begin
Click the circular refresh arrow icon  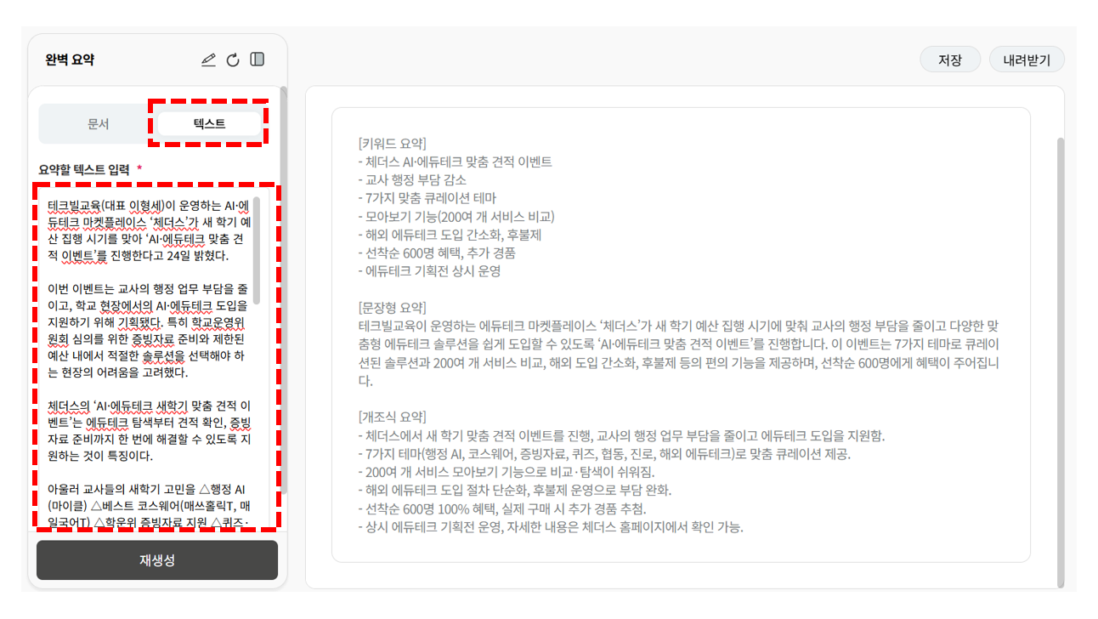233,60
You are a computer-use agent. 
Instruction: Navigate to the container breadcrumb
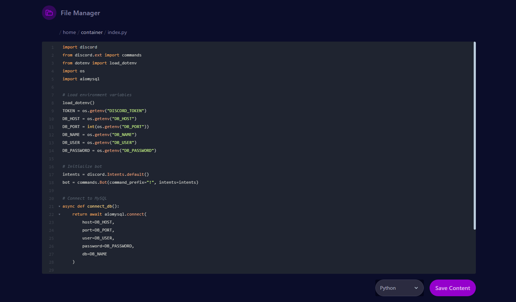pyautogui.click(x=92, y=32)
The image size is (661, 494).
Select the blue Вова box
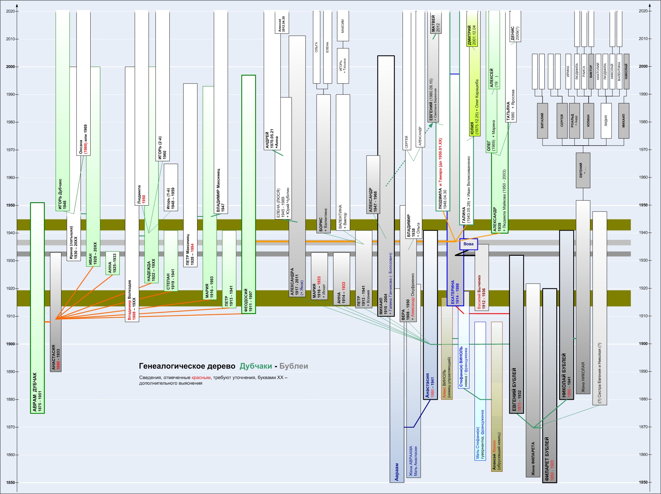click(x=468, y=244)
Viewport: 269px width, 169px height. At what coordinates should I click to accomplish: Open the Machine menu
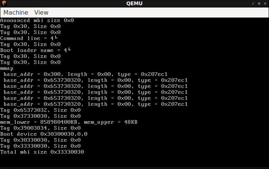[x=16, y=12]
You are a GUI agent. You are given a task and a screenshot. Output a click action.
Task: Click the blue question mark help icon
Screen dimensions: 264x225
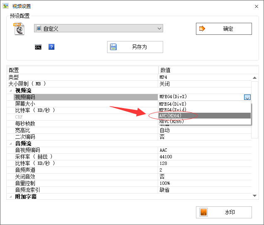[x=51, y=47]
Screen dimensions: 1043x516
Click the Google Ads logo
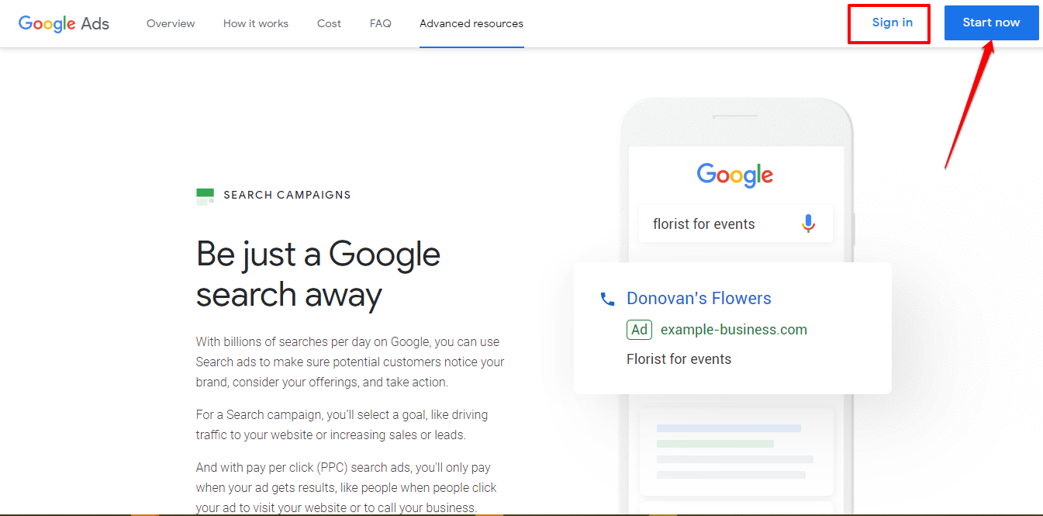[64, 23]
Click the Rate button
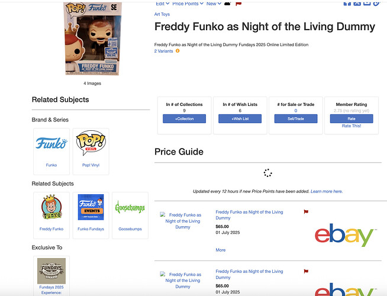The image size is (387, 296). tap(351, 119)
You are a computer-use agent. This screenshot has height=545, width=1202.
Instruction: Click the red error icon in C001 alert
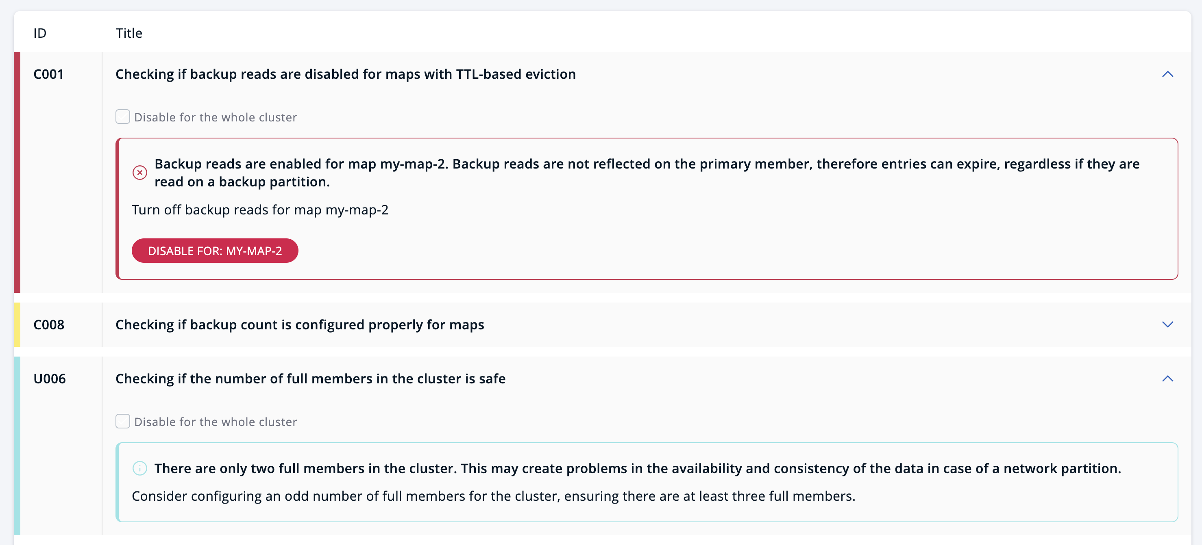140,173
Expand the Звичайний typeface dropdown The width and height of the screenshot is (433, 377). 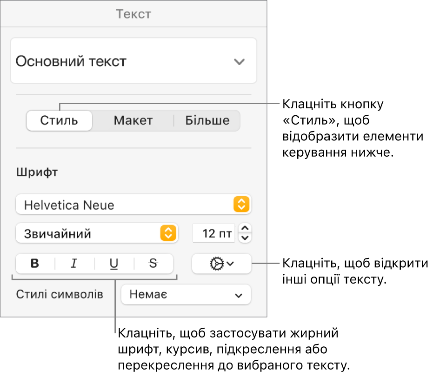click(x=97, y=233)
end
§ **Exercise prompt**:
Rewrite the rows from the line containing "Viewport: 269px width, 169px" through the line containing "[x=16, y=12]" as a two-column CSV with the headers request and answer, one line per request, with each value in a quoted field and line breaks replaced by spaces. Leave the pictures out.

§ **Reply to the task**:
request,answer
"Viewport: 269px width, 169px height. At what coordinates should I click to accomplish: Open the Machine menu","[x=16, y=12]"